## Task prompt
The entries that follow need to be printed exactly as they are, minus any pictures.

----

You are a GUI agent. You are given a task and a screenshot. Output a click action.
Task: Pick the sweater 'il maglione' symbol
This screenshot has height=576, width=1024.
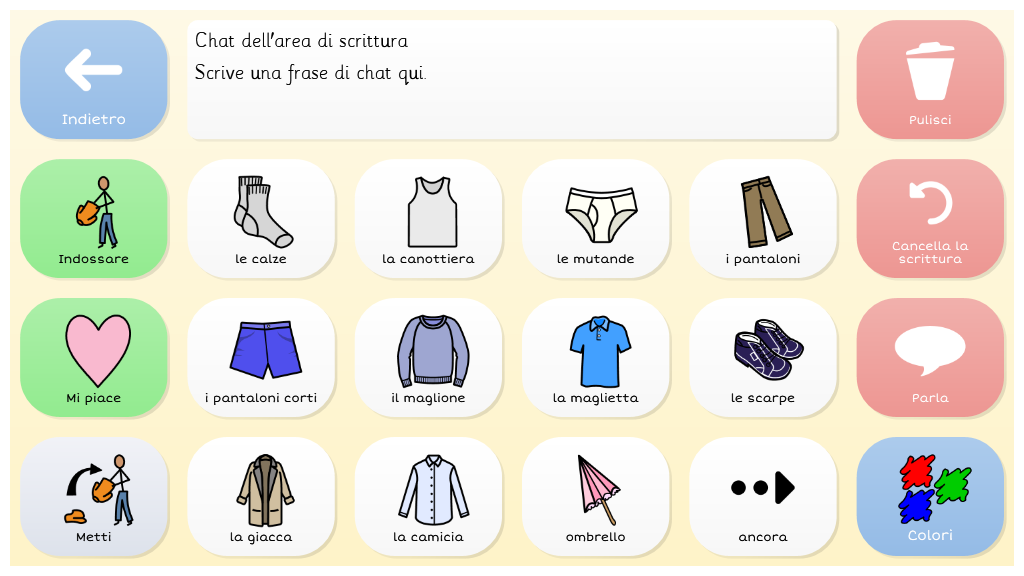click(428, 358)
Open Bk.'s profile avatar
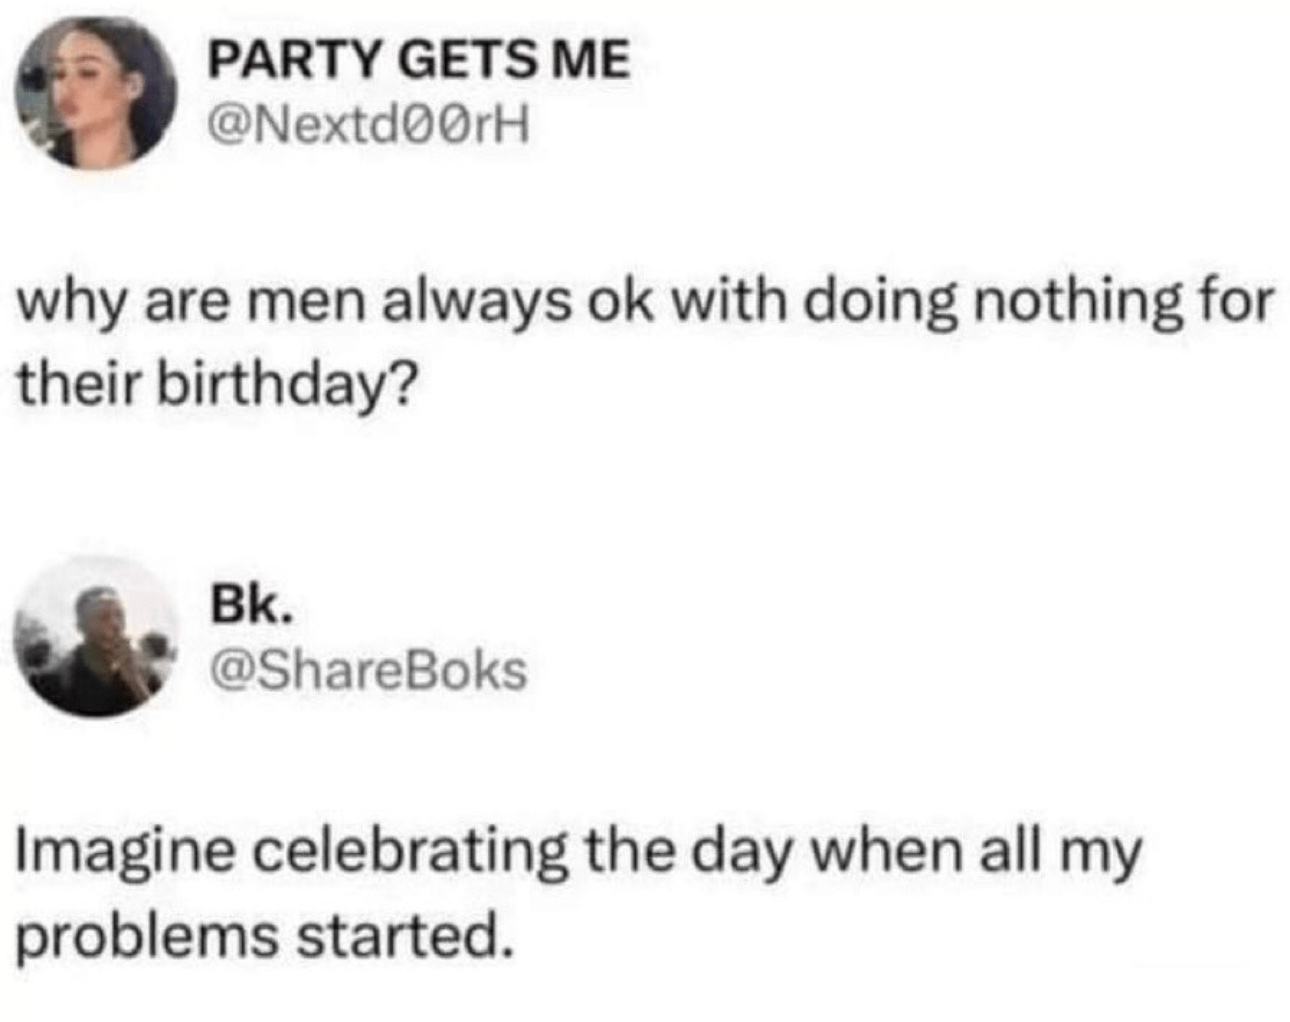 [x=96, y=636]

----

## The answer
You are a GUI agent. You are given a task and a screenshot. Output a click action.
Task: Pick the sweater 'il maglione' symbol
This screenshot has height=576, width=1024.
click(428, 358)
Open Bk.'s profile avatar
 [x=96, y=636]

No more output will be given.